Warto przypomnieć, że jeszcze przed premierą wzbudził on spore emocje swoim wyglądem. Z jednej strony to metalowa słuchawka co jest dużym plusem, ale jednocześnie wygląda dość przeciętnie. Oficjalne zdjęcia tylko potwierdziły, że nie każdemu Class przypadnie do gustu, ponieważ jest mocno niedzisiejszy.
Szczególnie jeśli spojrzy się na ramki, które jak na LG są dość duże. Ogólna kanciastość również nie prezentuje się bardzo korzystnie, ale ten model nie ma wyglądać, a jego atutem jest wykonanie. Zapewne wiele osób doceni metalową obudowę i - jak można zakładać - dużą solidność. Poza tym w modelu Class znaleźć można także szereg ciekawych funkcji znanych z urządzeń LG, jak chociażby robienie zdjęć dzięki gestom czy też tryb poprawiający "piękno" na selfie.
Nie jest to niestety produkt idealny, o czym pisałem w moim wczorajszym tekście. Bateria o pojemności 2050 mAh w 5-calowym smartfonie z ekranem HD nie wróży nic dobrego. Urządzenia z podobnymi parametrami i znacznie większymi akumulatorami pozwalają na tylko 1 dzień pracy, więc strach pomyśleć jak będzie w przypadku LG Class.
Elementem, który również skreśla LG Class w moich oczach to jego cena. W Korei Południowej został on wyceniony na 399300 wonów, co w przeliczeniu daje około 1260 złotych. Na razie nie został on zapowiedziany w innych miejscach niż lokalny rynek, ale po doliczeniu europejskich podatków kosztowałby on więcej niż Galaxy A5 (ok. 1300 złotych), co jest zbyt dużym wydatkiem, jak za takie podzespoły. Szczerze mówiąc liczyłem na nieco mniejszą kwotę, żeby metalowe urządzenia mogły zadomowić się na średniej półce. To na pewno nie stanie dzięki dzięki LG Class.
Model ten będzie dostępny w 3 kolorach (niebieski, złoty, srebrny), a w późniejszym terminie dołączy jeszcze wersja biała.
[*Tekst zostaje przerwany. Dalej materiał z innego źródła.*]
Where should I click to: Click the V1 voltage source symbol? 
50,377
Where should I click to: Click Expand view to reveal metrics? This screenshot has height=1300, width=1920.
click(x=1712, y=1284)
Nie wiem jak Wam podoba się Class, ale dla mnie to niestety kolejny przedstawiciel średniej półki, który za dużo nie wnosi, a na dodatek jest zbyt drogi. Może w Korei znajdzie LG znajdzie na niego kupców, ale w Polsce raczej nie stałby się on sukcesem sprzedażowym.